Day in Chetumal: Dec 13
After driving back to Chetumal from Bacular this morning, I checked back into my flea bag hotel and I spent several hours trying to find a place to get the photos put on a CD disk. Having no luck at that or finding out how to get a tour to Belize from Chetumal, which doesn't seem to exist, I gave up and went back to the place I use the Internet on my first day here. I found he had the equipment to put the pictures on CD. He did that in 15 minutes and I spent the next 8 hours here getting caught up on as many pictures I could load. I'm fried and I giving it up for the night.
I also think the Universe is telling me to stay out of Belize as I am finding it so hard to try and get in. So, that is that. I chose to skip the two sites I didn't see close to Kohunlich in favor of finishing the picture upload before I move on to Tulum on Thurs. I may regret it later, but the volume of pictures is so big and who knows if the bushes of Tulum and Coba may be devoid of Internet facilities.

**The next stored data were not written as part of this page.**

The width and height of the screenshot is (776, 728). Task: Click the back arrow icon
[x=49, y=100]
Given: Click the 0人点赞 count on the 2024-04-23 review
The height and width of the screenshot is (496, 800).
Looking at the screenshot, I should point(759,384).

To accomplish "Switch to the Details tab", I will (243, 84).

This is really a more modern town than I expected, a little dustier than Merida, due to the road construction, but not crusty and dirty. Just a lot of street work going on and a million taxis using the unpaved streets. Not too many bicycles here. Ladies dress modern and hardly any hupilis are seen. This city sits right on the bay and has some fishing. Can't figure out what the rest of the people do that don't sell shoes or telephones. I walked the main street several times and looked in a good many stores. It was interesting to find that the Daewoo Company that makes cars also makes washing machines. They have round sides, not square like the ones in the states.

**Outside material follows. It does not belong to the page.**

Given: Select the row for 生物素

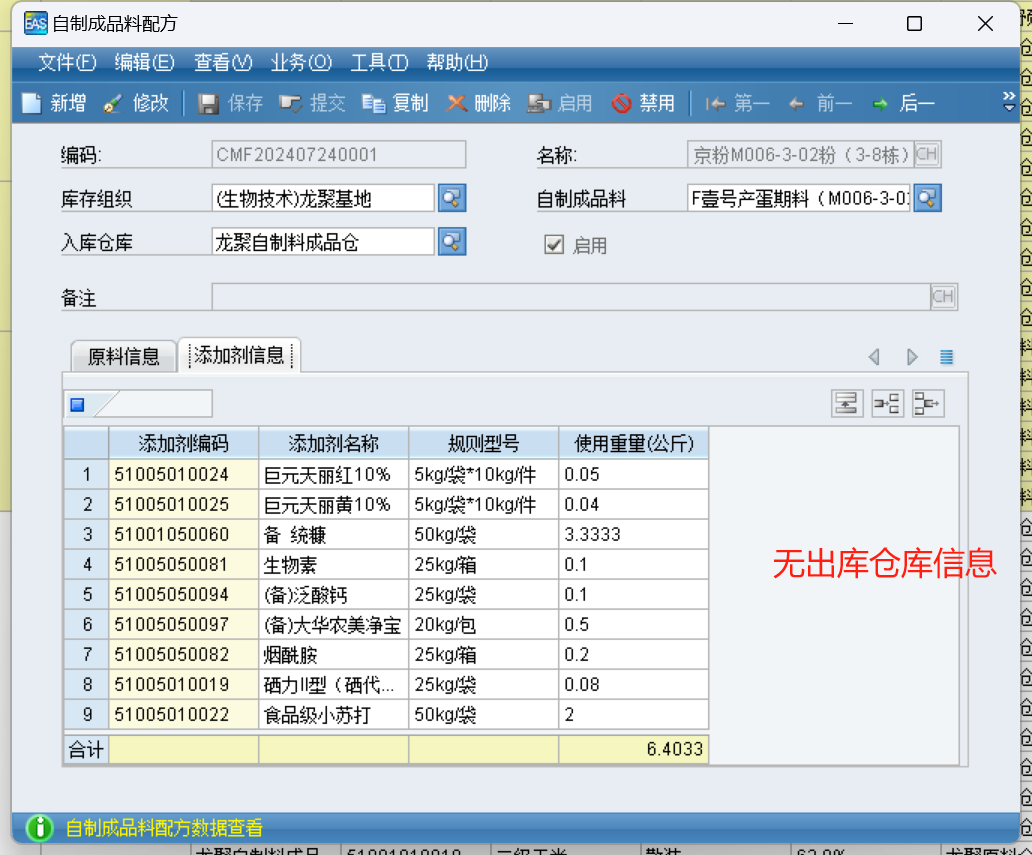Looking at the screenshot, I should (335, 565).
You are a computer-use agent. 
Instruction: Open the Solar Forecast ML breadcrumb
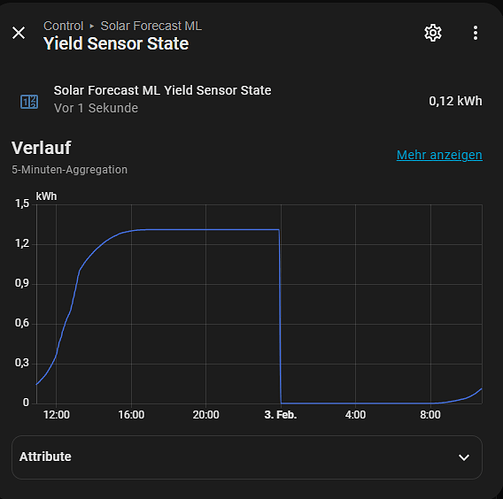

I ventured into the market that is located almost next to the museum looking for a larger suitcase to carry my things. What a place. They had everything imaginable stacked from floor to ceiling. I walked up and down the aisles just looking at all the stuff. I found an Internet set up in the hallway. Around the corner from that were fabric goods and clothing of all kinds. Down another aisle I found the meat market with chickens in all sorts of positions. They were different meat vendors, different dogs, but doing the same thing as in the Muna Market. Next to the meat market was the fruits and veggies. Beautiful displays with all sorts of fruit you can imagine. Just beyond that were a section of food vendors that were all doing a brisk business.

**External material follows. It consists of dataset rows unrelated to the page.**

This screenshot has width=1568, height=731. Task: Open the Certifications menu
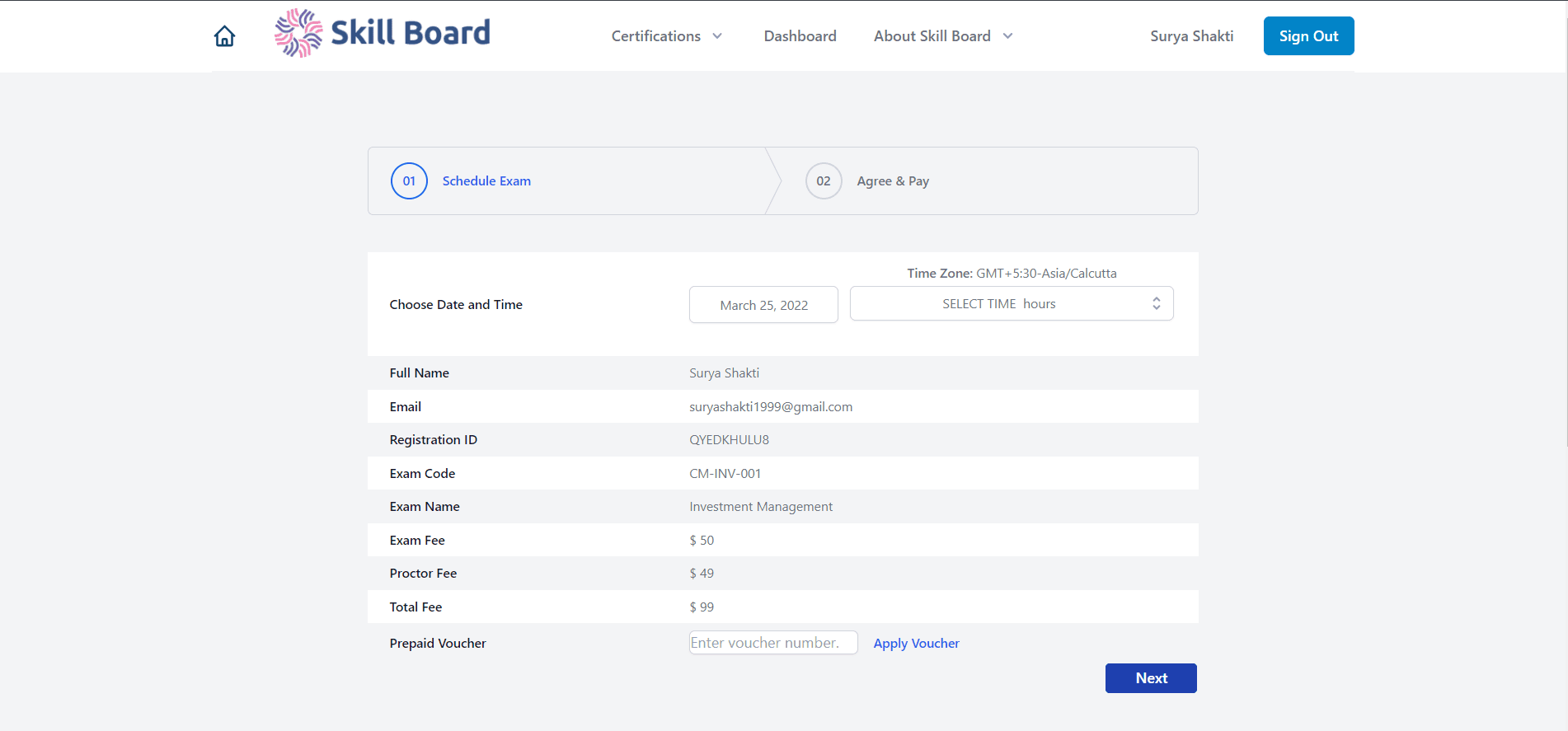656,36
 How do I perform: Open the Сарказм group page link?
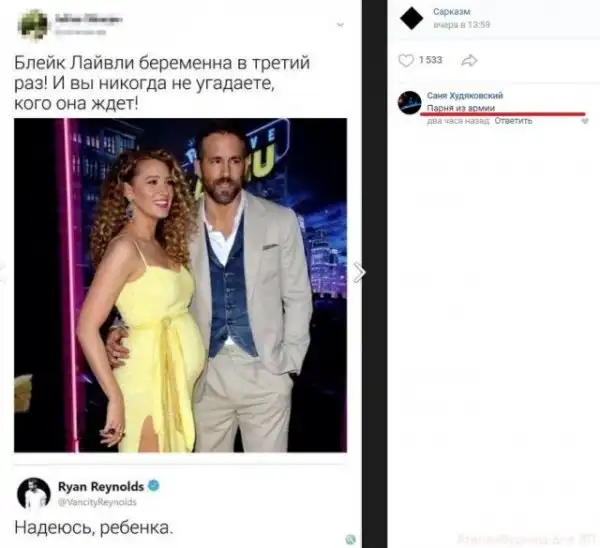[448, 11]
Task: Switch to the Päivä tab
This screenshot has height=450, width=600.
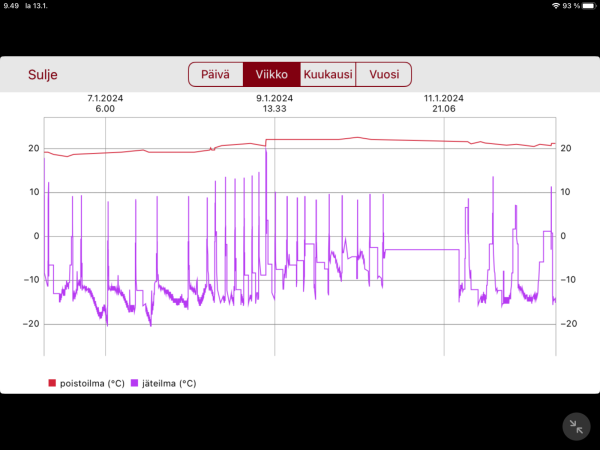Action: (x=216, y=74)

I made my way down another aisle and found the bags and T-shirts. The salesman was overjoyed when I asked how much a large bag was. He tried to sell me several. Then he started trying to sell me T-shirts. He would show me a shirt and when I said no, he would rummage around in the piles of shirts and dig up another. There were two other men watching and soon they approached and spoke English to me. They explained the church they went to was teaching them English. As we talked the first man kept coming up and showing me shirts. He made six or seven attempts to find a shirt I liked. After the last time he came up I turned to him and patted him on the shoulder and said, 'Why don't you take a break'. I thought the other two men would fall over laughing. I learned they also were merchants and I came away with a couple of T-shirts, a scarf with Our Lady on it and the bag. It was one that zipped up three times and made itself as large or as small as you wanted. The adventure at the market was over when I reached the outer patio. That is where I found the shrine to Our Lady of Guadalupe between the veggies and plastic toys. I asked another man who spoke English that was selling chickens if there was anything he would like the people in the United States to know. He though a minute then said, 'no'. Well, that has a lot to say for the inflated opinion I had of my world. He had his own world and anything outside his town didn't exist or he didn't care. Well, that is the way it should be.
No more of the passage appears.